La oscuridad podría ser uno de los máximos exponentes asociados con el miedo, algo que no nos deja ver el peligro que sospechamos que tenemos delante, que provoca escalofríos en nuestro cuerpo y que no somos capaces de controlar. Desde que nacemos estamos atados a muchos y variados miedos vacuos, entre otros muchos la angustia por lo desconocido, la tensión por las incertidumbres y el desconcierto por las presiones.

Sentimos los mismos miedos que otros animales sin necesidad de aprenderlos, como por ejemplo el miedo a los insectos, a las serpientes o a las alturas y la mayoría de ellos nos acompañan a lo largo de toda nuestra vida, estando esclavizados a ellos por nuestra seguridad.

Se suele hablar del miedo en singular, cuando su verdad esconde un amplio plural, los miedos, ya que nadie es capaz de singularizar esta emoción en un solo acontecimiento o en una sola idea que le provoque temor. Lo cierto es que la mayoría de nosotros sentimos un miedo superlativo a algo por encima de los otros miedos, y quizás por eso tendamos a singularizarlo, como intentando convencernos a nosotros mismos de que solamente hemos de protegernos de uno.

Las distintas épocas de nuestra vida van marcando distancias entre unos miedos y otros, y se adaptan a las edades como trajes hechos a medida. Los que perduran en el tiempo son los que se enquistan y nos vuelven huraños hacia ellos, temiendo enfrentarnos a su despotismo y queriendo esquivarlos hasta en sueños.

Los niños deambulan entre miedos surrealistas, imaginados, sintiendo verdadero pavor a la puerta del armario, a las sombras, a los ruidos de la noche o de la soledad. Los adolescentes, tan atrevidos para casi todo, se han de enfrentar a miedos encapuchados, disfrazados de iguales que les asedian y les incitan, miedos a exponerse ante los demás y, sobre todo, al ridículo, algo que no les cabe en su vocabulario y que es capaz de hacerlos temblar únicamente con evocarlo en sus pensamientos frágiles e inmaduros.

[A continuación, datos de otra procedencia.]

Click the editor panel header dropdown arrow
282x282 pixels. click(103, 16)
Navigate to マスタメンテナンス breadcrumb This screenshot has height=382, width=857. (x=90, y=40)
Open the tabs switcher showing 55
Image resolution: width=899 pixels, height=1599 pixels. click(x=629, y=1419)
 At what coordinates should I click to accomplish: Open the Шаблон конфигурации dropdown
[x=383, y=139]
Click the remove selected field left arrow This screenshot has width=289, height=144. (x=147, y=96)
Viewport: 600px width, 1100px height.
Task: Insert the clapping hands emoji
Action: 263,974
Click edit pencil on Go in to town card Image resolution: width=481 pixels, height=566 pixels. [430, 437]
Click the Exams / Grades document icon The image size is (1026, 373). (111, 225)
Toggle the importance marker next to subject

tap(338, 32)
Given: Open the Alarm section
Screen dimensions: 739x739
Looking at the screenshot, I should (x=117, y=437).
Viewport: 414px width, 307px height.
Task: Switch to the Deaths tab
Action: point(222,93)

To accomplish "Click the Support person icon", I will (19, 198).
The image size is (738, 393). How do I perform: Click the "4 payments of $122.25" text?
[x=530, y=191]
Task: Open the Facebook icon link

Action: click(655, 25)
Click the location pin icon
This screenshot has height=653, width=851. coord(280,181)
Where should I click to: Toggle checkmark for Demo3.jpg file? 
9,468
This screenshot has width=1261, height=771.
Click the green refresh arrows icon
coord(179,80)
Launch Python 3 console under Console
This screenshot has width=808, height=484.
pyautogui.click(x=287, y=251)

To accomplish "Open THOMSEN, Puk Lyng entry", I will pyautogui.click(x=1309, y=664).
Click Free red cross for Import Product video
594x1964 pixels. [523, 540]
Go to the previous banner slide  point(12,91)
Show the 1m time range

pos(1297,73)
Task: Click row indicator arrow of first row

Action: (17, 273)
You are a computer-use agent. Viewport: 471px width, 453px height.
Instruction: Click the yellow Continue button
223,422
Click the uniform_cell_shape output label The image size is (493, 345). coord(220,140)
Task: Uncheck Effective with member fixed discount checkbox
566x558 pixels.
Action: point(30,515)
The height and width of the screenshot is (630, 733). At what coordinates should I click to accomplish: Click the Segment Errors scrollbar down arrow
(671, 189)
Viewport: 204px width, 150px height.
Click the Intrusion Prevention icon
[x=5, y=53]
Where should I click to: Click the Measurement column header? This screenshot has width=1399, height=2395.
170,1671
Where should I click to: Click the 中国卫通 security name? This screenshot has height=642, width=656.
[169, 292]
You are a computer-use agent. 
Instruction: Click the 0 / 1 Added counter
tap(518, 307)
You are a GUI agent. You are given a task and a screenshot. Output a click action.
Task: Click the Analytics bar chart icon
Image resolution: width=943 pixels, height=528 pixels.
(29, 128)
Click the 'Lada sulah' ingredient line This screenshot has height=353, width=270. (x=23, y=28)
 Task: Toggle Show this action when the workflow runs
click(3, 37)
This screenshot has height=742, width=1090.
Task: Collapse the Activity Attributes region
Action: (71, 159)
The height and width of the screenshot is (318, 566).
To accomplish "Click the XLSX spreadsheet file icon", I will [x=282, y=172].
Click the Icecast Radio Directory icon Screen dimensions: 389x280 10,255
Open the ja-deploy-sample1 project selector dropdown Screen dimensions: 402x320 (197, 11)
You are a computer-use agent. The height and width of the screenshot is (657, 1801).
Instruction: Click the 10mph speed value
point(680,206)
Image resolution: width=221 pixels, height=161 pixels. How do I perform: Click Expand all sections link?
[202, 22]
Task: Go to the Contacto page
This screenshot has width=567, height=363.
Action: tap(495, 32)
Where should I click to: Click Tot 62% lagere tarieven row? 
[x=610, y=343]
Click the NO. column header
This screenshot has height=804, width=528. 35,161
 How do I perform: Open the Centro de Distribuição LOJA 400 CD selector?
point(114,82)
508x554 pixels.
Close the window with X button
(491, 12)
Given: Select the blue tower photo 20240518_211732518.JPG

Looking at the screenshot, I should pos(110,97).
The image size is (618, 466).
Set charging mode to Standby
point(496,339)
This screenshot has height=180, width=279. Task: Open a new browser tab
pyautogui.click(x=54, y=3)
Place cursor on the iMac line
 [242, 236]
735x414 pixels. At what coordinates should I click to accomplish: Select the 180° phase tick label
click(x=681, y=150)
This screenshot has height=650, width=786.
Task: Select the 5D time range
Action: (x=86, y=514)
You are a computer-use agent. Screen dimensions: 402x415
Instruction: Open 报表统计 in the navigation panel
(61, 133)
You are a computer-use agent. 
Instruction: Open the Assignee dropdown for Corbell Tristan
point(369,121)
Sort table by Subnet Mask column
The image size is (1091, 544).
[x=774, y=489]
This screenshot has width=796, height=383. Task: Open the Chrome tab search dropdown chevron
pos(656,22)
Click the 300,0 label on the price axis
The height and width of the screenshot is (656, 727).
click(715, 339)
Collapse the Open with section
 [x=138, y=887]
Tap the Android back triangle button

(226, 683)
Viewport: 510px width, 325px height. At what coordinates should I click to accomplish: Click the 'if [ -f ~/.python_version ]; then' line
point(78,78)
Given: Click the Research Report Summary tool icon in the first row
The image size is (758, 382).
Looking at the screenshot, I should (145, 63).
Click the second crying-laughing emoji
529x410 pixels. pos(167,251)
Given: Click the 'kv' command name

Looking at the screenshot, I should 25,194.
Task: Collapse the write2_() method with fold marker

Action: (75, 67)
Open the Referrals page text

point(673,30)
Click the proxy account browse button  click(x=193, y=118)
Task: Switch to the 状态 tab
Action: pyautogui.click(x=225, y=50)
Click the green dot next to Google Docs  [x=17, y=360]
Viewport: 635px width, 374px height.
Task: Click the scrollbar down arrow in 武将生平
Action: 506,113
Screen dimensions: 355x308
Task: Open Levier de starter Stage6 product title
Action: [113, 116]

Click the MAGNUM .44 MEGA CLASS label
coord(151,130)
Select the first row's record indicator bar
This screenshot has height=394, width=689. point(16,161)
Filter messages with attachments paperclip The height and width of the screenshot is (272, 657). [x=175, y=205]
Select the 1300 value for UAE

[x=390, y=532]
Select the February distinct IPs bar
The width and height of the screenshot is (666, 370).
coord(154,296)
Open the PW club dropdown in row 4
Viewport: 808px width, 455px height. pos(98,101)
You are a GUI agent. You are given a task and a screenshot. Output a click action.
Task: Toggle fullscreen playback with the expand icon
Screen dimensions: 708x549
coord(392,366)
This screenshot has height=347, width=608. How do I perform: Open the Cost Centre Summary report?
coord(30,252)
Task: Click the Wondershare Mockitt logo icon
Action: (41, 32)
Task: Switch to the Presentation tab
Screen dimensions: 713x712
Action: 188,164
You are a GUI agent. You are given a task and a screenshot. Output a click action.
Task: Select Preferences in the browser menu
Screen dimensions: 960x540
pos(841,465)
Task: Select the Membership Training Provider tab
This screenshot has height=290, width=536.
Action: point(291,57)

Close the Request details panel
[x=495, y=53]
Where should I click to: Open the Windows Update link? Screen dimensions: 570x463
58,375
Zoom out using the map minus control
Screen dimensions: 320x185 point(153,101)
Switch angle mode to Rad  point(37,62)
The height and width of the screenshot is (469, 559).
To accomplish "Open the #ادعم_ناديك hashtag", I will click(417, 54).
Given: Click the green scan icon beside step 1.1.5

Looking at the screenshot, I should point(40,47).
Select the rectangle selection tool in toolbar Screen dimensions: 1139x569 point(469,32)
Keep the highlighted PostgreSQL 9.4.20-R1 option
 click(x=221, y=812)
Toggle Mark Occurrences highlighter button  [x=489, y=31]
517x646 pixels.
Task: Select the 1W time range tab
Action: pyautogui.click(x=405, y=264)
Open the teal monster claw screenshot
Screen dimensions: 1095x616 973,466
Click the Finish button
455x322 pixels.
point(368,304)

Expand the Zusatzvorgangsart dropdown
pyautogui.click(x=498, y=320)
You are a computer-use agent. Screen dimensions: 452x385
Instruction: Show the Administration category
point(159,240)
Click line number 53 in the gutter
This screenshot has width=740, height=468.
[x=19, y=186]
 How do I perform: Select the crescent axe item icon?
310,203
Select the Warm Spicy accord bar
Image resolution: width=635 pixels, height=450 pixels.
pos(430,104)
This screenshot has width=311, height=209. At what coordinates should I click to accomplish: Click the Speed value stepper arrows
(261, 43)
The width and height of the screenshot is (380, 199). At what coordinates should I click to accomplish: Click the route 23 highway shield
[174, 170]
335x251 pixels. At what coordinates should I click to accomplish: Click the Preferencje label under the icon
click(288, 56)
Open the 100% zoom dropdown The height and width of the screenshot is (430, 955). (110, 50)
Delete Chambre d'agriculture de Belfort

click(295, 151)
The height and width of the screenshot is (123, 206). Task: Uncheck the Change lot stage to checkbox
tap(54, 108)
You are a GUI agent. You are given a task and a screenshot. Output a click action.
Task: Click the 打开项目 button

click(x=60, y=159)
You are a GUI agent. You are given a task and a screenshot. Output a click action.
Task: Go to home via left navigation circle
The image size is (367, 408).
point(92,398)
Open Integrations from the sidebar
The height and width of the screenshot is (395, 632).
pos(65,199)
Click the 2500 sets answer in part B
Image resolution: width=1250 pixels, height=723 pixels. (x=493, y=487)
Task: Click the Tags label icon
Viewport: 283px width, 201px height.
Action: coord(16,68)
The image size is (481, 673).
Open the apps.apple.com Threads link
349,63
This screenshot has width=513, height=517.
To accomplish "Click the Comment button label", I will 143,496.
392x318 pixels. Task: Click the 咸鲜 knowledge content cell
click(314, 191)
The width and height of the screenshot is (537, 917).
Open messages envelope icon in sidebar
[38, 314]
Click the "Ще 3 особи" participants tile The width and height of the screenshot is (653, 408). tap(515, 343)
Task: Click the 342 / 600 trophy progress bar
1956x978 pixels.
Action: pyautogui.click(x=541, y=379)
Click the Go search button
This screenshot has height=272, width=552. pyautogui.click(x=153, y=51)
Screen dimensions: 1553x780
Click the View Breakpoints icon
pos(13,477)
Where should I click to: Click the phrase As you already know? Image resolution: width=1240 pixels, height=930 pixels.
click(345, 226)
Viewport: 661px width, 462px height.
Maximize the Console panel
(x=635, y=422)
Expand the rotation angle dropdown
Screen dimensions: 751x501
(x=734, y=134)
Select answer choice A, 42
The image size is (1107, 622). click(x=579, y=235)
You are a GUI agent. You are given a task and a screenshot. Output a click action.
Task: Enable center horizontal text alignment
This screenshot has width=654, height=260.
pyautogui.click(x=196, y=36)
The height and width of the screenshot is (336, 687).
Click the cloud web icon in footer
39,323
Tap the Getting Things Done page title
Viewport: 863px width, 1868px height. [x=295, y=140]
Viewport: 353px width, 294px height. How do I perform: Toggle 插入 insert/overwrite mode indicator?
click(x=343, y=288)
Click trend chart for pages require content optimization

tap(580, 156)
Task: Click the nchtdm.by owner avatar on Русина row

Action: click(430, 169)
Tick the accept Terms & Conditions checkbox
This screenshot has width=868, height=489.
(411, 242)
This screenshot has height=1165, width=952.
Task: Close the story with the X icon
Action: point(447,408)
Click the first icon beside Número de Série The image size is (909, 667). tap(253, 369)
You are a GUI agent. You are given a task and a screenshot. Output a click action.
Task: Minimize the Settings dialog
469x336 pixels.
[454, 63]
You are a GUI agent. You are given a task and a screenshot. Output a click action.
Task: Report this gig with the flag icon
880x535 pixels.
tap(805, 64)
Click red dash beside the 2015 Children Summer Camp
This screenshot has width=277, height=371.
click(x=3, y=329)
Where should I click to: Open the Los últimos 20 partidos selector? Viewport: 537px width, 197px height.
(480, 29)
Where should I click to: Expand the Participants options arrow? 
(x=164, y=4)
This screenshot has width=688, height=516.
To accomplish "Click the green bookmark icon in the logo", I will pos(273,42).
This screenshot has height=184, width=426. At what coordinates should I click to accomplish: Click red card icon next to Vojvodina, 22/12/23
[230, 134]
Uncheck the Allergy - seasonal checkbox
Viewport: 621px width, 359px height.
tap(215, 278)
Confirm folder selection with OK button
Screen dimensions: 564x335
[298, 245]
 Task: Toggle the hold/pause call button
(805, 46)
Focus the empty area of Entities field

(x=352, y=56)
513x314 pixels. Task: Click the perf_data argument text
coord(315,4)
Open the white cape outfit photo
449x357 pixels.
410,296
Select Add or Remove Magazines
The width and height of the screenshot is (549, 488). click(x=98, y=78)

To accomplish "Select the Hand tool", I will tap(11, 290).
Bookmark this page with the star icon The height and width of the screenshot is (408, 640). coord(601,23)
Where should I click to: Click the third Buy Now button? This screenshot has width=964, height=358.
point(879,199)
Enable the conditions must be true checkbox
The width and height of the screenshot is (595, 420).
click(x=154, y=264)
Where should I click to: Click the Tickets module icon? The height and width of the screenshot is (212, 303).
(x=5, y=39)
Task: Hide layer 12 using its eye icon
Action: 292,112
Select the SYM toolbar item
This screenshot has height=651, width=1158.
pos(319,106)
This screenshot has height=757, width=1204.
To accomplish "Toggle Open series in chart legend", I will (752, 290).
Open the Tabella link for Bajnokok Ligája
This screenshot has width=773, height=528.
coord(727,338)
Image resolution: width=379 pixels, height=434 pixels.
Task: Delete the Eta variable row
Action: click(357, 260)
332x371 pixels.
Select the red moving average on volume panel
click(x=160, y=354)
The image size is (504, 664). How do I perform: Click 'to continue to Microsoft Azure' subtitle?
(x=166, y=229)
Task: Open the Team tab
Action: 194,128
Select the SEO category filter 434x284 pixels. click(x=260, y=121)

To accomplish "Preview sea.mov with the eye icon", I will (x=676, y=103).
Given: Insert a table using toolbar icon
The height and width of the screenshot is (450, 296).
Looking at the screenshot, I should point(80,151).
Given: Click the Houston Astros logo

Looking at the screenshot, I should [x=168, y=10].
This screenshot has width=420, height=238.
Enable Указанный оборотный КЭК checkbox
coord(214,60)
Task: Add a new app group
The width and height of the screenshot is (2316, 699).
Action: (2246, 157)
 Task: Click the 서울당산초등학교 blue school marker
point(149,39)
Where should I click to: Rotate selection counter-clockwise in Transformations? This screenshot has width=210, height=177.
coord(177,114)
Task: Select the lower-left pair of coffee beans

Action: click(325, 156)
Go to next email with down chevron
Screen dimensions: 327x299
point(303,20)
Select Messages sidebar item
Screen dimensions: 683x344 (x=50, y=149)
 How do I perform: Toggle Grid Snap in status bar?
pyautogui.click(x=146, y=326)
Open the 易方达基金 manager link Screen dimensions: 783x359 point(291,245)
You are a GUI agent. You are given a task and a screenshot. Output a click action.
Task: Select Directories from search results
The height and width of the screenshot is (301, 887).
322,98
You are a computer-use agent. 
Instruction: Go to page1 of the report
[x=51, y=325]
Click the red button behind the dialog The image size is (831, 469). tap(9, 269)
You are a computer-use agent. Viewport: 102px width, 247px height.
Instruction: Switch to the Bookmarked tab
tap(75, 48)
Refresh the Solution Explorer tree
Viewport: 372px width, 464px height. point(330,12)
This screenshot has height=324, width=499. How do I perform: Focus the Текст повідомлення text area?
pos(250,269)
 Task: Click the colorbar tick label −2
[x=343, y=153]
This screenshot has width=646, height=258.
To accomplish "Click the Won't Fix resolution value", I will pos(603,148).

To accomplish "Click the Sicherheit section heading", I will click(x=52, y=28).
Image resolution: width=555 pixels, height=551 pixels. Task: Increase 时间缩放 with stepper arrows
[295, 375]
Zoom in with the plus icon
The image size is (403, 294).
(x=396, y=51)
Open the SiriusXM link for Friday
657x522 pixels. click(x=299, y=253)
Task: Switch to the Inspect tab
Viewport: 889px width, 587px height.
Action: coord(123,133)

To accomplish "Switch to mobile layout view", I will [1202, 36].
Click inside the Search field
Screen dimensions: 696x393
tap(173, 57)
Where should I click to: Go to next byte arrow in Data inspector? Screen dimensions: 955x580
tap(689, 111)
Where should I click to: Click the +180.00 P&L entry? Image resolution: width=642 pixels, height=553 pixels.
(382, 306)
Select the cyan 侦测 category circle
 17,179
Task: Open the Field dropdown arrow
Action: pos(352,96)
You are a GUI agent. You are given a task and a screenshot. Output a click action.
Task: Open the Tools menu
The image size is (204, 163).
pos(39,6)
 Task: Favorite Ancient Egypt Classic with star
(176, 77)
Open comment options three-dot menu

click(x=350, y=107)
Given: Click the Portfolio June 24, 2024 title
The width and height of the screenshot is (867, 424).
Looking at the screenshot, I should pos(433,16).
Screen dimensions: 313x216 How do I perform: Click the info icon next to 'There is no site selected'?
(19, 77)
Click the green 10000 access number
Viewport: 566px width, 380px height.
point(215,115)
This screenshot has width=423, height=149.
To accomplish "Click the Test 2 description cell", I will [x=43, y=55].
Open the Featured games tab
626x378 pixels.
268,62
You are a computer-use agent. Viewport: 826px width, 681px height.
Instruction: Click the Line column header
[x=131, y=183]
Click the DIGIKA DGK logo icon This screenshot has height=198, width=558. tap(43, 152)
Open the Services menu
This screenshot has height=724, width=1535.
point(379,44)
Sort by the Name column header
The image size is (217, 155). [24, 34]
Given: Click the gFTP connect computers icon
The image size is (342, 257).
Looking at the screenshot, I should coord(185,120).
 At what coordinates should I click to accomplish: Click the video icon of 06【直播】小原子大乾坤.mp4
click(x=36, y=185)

Los jóvenes temen el fracaso, el no dar la talla ante las exigencias de la vida, el miedo a la frustración de no encontrar su camino. Los adultos que han llegado superando los miedos anteriores a una madurez serena, se enfrentan con miedos escurridizos y temen a la ley, al jefe, al paro, al quebranto económico, al sexo. En la vejez todo se concentra, como por arte de magia, en un solo y obsesivo miedo inevitable, el miedo a la muerte.